Hemingway, j'ai mis un certain temps à me l'approprier, lectures scolaires, "Pour qui sonne le glas" et  "Le vieil homme et la mer". Plus tard, je l'ai bien plus lu et j'ai souvent croisé son fantôme, tel une silhouette de Lord Kitchener de parade.

Au bar de l'hôtel Ritz maintes fois. Hemingway, qui était journaliste lors de la Seconde  Guerre mondiale, est entré dans Paris avec la Deuxième DB, Maréchal Leclerc et tout le tintouin. Il a demandé un char et une petite escouade, puis il a héroïquement foncé libérer le bar du Ritz.  J'aurais fait pareil à sa place, cet endroit est magique de paix, de légendes aussi.
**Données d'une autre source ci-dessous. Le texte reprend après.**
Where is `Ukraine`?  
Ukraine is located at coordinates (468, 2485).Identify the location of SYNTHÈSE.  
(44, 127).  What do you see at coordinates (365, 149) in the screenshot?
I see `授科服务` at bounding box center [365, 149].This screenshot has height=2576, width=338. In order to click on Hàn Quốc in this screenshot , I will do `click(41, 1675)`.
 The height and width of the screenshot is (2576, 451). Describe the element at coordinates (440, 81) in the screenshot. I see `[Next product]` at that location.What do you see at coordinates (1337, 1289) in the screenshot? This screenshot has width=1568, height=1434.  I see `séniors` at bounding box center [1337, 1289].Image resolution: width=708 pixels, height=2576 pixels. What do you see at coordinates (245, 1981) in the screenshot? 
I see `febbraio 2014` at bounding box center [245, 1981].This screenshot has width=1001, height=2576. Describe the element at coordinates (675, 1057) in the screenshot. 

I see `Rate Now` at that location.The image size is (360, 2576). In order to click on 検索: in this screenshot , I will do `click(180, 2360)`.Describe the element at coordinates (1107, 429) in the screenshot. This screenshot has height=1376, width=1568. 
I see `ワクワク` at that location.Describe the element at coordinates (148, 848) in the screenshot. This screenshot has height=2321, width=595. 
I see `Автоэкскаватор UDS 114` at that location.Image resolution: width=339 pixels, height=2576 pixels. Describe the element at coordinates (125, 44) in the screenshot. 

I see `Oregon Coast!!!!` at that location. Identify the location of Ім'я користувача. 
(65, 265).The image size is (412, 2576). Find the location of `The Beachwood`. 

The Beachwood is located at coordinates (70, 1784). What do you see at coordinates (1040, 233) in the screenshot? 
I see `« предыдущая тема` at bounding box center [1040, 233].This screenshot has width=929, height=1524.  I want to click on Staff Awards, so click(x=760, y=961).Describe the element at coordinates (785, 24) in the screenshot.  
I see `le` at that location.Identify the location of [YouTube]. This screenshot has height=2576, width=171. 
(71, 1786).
Il y a plusieurs bars au Ritz, le Bar Vendôme est mon préféré avec son patio verdoyant,  je me souviens que son comptoir ne m'a jamais paru aussi allongé que lorsque j'y ai vu pour la dernière fois un vieux Gainsbourg sur de frêles jambes,  Ecce homo plus vrai que nature, je mets ce lien pour les inconditionnels. Le Bar Hemingway est idéal en saison froide, un vrai lounge à l'anglaise, on y trouve les meilleurs whiskies, un grand maître des cocktails et des souvenirs à fabriquer.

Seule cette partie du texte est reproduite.